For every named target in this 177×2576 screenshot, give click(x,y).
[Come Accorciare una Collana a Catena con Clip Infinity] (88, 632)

...

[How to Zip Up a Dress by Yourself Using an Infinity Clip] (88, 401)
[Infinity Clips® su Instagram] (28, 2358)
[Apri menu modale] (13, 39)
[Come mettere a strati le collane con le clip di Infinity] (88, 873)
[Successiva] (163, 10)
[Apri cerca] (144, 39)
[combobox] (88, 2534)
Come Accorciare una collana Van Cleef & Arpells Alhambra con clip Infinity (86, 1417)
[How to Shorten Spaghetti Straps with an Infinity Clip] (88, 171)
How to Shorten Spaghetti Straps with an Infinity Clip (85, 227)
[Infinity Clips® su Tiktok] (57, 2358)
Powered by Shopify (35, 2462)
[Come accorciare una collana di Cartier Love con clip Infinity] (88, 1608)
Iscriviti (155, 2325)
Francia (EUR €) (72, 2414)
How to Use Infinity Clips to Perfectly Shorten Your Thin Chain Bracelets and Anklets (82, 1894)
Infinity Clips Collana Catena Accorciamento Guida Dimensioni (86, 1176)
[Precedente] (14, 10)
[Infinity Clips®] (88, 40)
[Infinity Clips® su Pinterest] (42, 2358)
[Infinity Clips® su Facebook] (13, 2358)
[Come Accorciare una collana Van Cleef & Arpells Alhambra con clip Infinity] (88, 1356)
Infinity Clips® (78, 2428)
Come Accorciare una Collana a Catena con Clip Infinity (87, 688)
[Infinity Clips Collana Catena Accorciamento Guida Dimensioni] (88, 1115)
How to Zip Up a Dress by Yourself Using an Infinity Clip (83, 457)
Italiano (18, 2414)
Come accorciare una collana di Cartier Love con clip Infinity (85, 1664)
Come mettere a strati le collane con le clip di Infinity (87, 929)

--

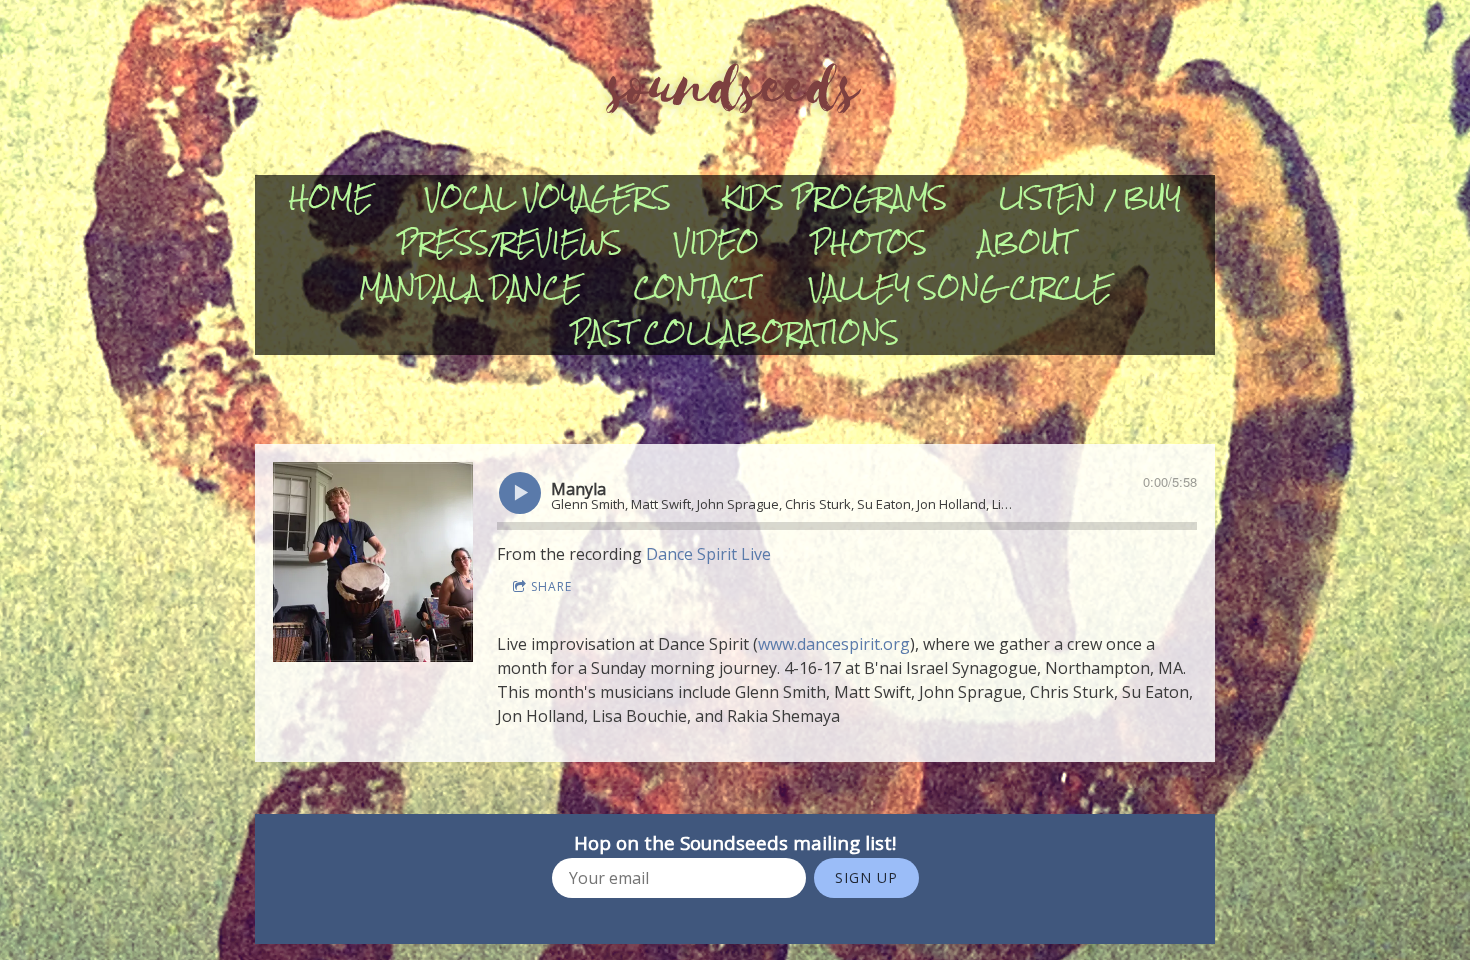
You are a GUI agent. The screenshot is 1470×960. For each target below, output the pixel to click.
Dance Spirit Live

*Your assignment*.
The expected output is exactly the lines of the listing above between the line holding "Dimensioni (86, 1176)" and the line holding "Infinity Clips® (78, 2428)", inclusive.

*Completed exercise*.
Infinity Clips Collana Catena Accorciamento Guida Dimensioni (86, 1176)
[Precedente] (14, 10)
[Infinity Clips®] (88, 40)
[Infinity Clips® su Pinterest] (42, 2358)
[Infinity Clips® su Facebook] (13, 2358)
[Come Accorciare una collana Van Cleef & Arpells Alhambra con clip Infinity] (88, 1356)
Infinity Clips® (78, 2428)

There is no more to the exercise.